Candida Auris — according to the CDC — can cause deadly, drug-resistant infections in hospitalized patients. The disease differs from other fungal infections due to the strong resistance to antibiotics that are commonly used against diseases like it.
URMC Professor of Infectious Diseases Dr. Paul Garman explained why the resistance of this infection to treatment is so important.

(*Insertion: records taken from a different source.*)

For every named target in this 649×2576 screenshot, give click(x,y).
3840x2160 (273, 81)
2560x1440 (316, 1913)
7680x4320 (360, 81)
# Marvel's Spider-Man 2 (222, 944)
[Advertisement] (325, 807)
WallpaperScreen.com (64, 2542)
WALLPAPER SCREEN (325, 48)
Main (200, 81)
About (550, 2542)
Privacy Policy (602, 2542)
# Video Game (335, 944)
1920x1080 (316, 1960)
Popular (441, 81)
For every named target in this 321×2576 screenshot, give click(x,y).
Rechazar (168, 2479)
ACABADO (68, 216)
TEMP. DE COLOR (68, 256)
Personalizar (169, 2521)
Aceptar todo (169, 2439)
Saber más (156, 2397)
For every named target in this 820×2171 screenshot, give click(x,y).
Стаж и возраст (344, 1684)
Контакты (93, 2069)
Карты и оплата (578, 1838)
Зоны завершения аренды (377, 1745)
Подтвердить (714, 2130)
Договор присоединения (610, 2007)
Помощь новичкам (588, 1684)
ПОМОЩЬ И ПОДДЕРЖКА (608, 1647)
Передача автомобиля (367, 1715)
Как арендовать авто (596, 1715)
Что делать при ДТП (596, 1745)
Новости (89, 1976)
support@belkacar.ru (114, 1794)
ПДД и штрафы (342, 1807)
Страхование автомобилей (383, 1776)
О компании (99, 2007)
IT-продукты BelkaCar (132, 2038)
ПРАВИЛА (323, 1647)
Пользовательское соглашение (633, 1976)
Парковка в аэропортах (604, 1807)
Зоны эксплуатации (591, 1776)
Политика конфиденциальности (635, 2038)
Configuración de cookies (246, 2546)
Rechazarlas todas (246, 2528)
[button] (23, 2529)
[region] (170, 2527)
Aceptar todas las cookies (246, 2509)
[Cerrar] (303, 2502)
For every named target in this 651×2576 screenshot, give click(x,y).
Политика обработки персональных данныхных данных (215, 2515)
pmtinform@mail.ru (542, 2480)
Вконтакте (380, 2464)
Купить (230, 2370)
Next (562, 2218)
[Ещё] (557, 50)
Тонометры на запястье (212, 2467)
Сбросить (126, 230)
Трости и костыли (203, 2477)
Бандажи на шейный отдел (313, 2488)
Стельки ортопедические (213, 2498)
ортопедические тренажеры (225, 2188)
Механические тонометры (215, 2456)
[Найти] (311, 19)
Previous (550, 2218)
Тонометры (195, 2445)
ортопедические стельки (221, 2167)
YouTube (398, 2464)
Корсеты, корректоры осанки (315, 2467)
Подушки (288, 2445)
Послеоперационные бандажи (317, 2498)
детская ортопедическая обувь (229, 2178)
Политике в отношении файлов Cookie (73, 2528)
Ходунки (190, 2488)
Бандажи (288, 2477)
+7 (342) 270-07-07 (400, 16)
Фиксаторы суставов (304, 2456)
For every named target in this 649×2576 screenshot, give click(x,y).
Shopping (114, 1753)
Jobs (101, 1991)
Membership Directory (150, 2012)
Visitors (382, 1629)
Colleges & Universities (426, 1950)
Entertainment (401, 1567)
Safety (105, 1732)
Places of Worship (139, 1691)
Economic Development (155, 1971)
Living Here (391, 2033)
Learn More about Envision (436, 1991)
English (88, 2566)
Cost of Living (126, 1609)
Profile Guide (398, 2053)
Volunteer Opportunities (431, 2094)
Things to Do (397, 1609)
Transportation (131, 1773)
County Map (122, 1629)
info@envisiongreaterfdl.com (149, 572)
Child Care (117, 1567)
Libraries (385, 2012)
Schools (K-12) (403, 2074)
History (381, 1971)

“It’s more resistant to those drugs than the other types of Candida that we’re used to seeing. It’s really this difficulty in treating it,” Dr. Garman told News 8. “It’s been found that 30% to 40% of [people who have had infections with Candida Auris] may die within a month of those infections. Now, it may not only be Candida Auris that’s causing their death, because these are people who may be very ill and disabled to begin with. Nonetheless, it is not a prospect that we welcome to have infections that become increasingly hard to treat. And that’s really what the word is here.”
Dr. Garman says the concern of Candida Auris is nothing new. However, the increase in cases over the years, mixed with the difficulty in which there is to treat cases.
“There’s been concern about Candida Auris for several years, that it’s been increasing,” Dr. Garman said. “It is a type of fungus, it’s a yeast, that is closely related to other types of yeast, which are very common in humans, we deal with those infections all the time. But this Candida Auris is much more difficult to treat. And it’s hard to eradicate it from the environment in healthcare settings. So that’s the concern that it can spread in health care facilities. And it has been doing so for the last three or four years.”
Most cases, according to Governor Hochul’s statement, have been found in healthcare facilities in the New York City region. However, Dr. Garman says a handful of cases have hit Rochester.
“I think a few [cases] in each of the large hospitals here, as far as I’m aware, and these cases have, for the most part, been important to us,” Dr. Garman told News 8. “That is, patients who have come to us from hospitals and other cities, they’ve come to be closer to family or whatever the case may be. But they’re not new cases or transmissions that are happening in our hospitals, at least to this point, as far as we know.”
Candida Auris, according to Dr. Garman, is an infection that poses a serious threat to patients already weakened by other conditions. The population that healthcare centers are concerned about are those are already ill, are debilitated, the elderly, bedridden, especially in intensive care units in hospitals.
“This is why it’s an issue in nursing homes, and in hospitals,” Dr. Garman said. “It’s not so much something for the public, to be changing what they do from day to day. So, people who are healthy generally are not at risk from this organism. It’s not something we should be looking at in the same way we might look at COVID, or Influenza, where a whole community can be affected and disrupted and in big ways.”
Dr. Garman adds that concerns during the COVID-19 pandemic that a number of infections can spread in hospitals are more likely to do so. He says this is due to the strain COVID-19 placed on the healthcare system.
“I think it’s important for people to realize that would ever put strains on our healthcare institutions like COVID, lack of funding, in some cases, short staffing, people leaving health professions, because of burnout, all of those things, put strains that make it harder for us to protect against things like Candida Auris.”
Governor Kathy Hochul highlighted efforts that New York State has made to identify cases and take precautions to keep New Yorkers safe. As well as the NYS Department of Health working with health care facilities.
Health officials say although Candida Auris presents little danger to the general public, necessary precautions include hand washing, surface cleaning, and personal protective equipment.